La coexistence pacifique n’est ni la paix ni la guerre, mais elle dessine une situation où la paix est la continuation de la guerre par d’autres moyens.

D’une part, comme les armes ne peuvent parler, la concurrence se traduit par une série d’activités où les antagonismes peuvent s’exprimer : conquête spatiale, compétitions sportives internationales, comparaisons des croissances économiques, propagandes plus ou moins subtiles destinées à convaincre de l’excellence d’un système. La concurrence se manifeste également dans les politiques qui visent à inclure les neutres dans une sphère d’influence : aide économique, vente d’armes, soutien de revendications nationales, appui, discret ou non, à telle fraction politique...

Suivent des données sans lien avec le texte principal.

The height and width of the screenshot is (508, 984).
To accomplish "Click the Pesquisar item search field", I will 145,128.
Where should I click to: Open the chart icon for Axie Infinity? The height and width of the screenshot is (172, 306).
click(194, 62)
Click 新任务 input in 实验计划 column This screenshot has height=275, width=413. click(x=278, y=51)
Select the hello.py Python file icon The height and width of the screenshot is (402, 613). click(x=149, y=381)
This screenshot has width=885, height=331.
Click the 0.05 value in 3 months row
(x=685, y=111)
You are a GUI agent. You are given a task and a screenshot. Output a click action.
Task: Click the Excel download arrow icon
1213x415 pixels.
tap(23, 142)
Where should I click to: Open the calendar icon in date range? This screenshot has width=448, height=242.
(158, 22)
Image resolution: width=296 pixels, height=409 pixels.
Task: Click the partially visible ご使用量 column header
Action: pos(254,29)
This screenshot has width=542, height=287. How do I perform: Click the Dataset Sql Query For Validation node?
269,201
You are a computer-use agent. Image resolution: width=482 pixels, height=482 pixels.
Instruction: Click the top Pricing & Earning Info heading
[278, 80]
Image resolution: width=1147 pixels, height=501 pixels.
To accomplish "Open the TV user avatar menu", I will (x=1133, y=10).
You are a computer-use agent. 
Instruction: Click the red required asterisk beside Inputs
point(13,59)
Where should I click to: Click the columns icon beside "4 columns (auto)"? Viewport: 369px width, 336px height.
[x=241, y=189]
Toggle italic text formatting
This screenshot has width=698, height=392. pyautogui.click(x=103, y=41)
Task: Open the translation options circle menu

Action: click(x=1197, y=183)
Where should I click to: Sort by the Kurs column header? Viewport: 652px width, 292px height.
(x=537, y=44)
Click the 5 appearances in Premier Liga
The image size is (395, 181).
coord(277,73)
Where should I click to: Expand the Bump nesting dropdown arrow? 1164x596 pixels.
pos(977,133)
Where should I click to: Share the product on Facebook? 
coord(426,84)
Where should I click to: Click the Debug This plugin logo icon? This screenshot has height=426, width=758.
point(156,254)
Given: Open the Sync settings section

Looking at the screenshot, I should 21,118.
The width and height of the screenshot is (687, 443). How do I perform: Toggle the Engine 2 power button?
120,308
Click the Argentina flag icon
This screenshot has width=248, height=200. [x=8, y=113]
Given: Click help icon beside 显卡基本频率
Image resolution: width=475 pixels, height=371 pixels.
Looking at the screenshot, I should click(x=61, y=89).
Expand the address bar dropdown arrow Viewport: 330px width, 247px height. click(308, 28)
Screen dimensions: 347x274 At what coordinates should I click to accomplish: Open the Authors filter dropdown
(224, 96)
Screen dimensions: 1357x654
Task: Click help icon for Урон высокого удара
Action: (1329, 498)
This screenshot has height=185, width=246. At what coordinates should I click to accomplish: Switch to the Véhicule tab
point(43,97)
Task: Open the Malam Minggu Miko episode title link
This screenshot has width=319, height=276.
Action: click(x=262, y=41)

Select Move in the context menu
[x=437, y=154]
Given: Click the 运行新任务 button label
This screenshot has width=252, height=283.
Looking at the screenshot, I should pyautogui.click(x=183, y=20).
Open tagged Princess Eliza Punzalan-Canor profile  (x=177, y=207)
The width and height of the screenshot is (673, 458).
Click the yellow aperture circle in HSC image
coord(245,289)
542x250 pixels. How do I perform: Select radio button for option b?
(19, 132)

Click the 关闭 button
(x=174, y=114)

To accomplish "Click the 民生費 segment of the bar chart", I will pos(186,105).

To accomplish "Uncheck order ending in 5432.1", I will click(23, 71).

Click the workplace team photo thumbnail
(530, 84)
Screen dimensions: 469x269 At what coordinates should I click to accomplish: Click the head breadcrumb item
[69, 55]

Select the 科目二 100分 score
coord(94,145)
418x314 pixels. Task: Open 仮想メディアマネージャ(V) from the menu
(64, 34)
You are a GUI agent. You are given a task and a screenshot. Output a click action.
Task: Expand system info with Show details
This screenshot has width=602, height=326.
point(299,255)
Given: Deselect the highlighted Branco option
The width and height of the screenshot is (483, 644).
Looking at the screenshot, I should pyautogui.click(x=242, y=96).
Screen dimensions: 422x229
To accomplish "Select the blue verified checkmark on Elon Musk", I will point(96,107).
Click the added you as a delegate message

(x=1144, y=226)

D’autre part, un conflit risquant de monter aux extrêmes et de déboucher sur une apocalypse générale, tout est mis en œuvre pour éviter une opposition qui mettrait directement aux prises les deux antagonistes. En effet, un engrenage pourrait être mis en mouvement, dont on ne serait plus maître. Il s’ensuit que l’équilibre repose sur le statu quo consacrant un partage des zones d’influence. Là où le partage n’est pas réalisé, des zones de turbulence peuvent naître, qu’il importe de calmer au plus vite. Aussi les deux puissances peuvent-elles difficilement accepter un conflit localisé, où l’extension des opérations risque, à chaque instant, de les mettre directement en contact.